Demna — born Demna Gvasalia in Soviet-era Georgia, but now known officially by his first name only — is certainly a departure. His designs have long been controversial and conversation-starting, including a collection of menacing “power suits” shown in a United Nations-esque room, a runway partially submerged in water that felt like a confrontation of fashion’s Titanic-like hubris, or a show staged in a violent snow globe shortly after Russia’s invasion of Ukraine that, depending on whom you asked, either empathized with or exploited the invaded country’s pain.

But following the scandal around a pair of unrelated photo shoots that seemed to make allusions to the sexualization of children, Balenciaga began to lose steam. (Balenciaga’s financial performance is not broken out in Kering’s reports but grouped with McQueen under the category of “Other Houses.” Sales of that division were down four percent in the fourth quarter of last year.) Lately, Demna’s shows have seemed frozen in a mode of cynical, even nihilistic commitment to sweatpants and unappealing suits. Do we really need or want our clothes to tell us that wealth and power are dumb and ugly?

The Gucci news was so rattling that it upstaged Thursday morning’s announcement of Donatella Versace’s retirement. The audaciouslyblonde designer succeeded her brother Gianni after his 1997 murder and emerged as one of the few household-name garmentos. She will become “chief brand ambassador” — a title usually reserved for celebrities contracted to wear a house’s clothes on the red carpet, although Versace was always her label’s best cheerleader.

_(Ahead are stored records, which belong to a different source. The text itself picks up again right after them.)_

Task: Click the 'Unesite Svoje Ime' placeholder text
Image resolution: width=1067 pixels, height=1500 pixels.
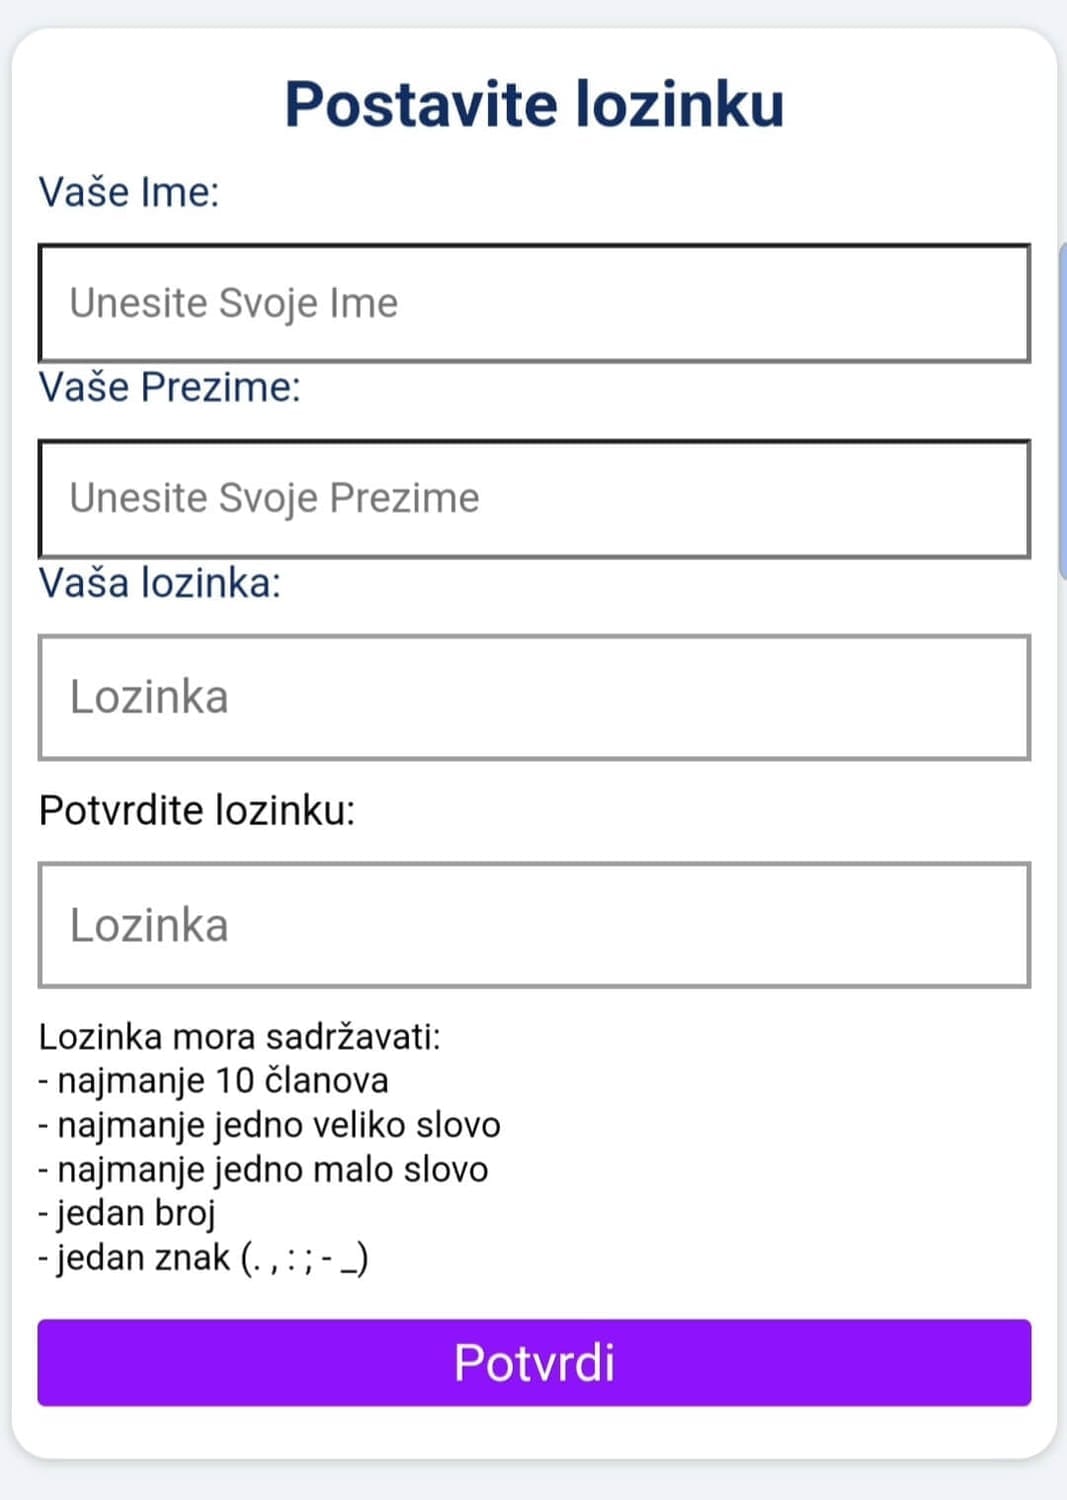Action: coord(233,303)
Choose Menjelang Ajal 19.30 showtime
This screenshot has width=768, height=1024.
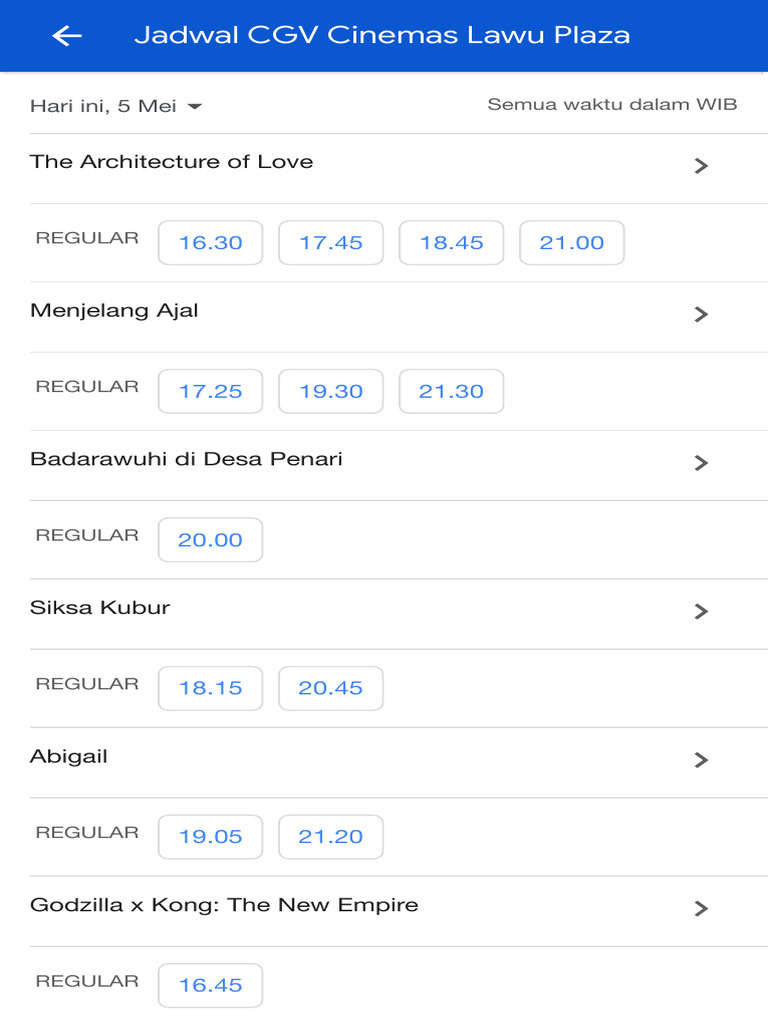[x=331, y=391]
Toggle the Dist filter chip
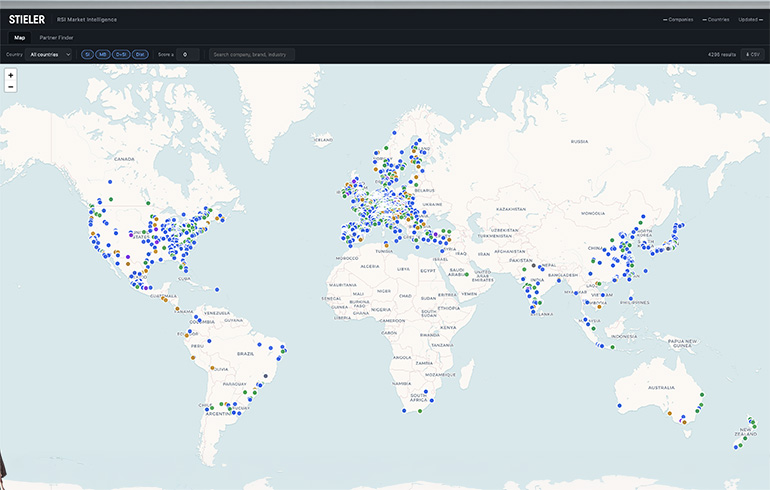Screen dimensions: 770x490 [x=140, y=54]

Dario Vitale, a secret weapon behind the viral sensation (and Prada brand) Miu Miu, will now lead design. That marks an exciting change: Versace can sit front row as her fabulous self, while a creative with an eye for remixing vintage can breathe new life into a brand that invented fashion as popular culture by figuring out the right sensational celebrity (Madonna, J. Lo, Beyoncé) to wear the right sensational dress. This announcement comes just days after Jil Sander, the minimalist house which, like Gucci and Versace, hosts its runway shows in Milan, appointed Bally’s Simone Bellotti as its new creative lead. Milan Fashion Week will be a hot ticket come September.

But what to make of this Gucci surprise? Kering’s deputy chief executive, Francesca Bellettini, suggested in her statement that Demna’s pop cultural resonance made him the right choice:

“Demna’s profound understanding of contemporary culture, coupled with his extensive experience in conceiving visionary projects, has established him as one of the most influential and accomplished creatives of his generation,” she wrote. “His appointment as Artistic Director is the perfect catalyst to reignite Gucci’s creative energy.”

Still, Demna has got his work cut out for him. Even his supporters — who rightfully recognize him as the most innovative and influential designer of his generation — feel his work has become stuck or dated. In choosing Demna, Kering is, perhaps admirably, choosing risk and provocation. Hedi Slimane made it rain at Celine with his crisp bourgeois designs, and former deputy designers from Prada were frequently mentioned in gossip columns.
In these conservative times, that boldness is to be celebrated. But Demna will need to find a new language, and consider whether the world is ready for designs that many see as cynical or blindly commercial. He will need to prove everyone wrong — and that would be thrilling to watch.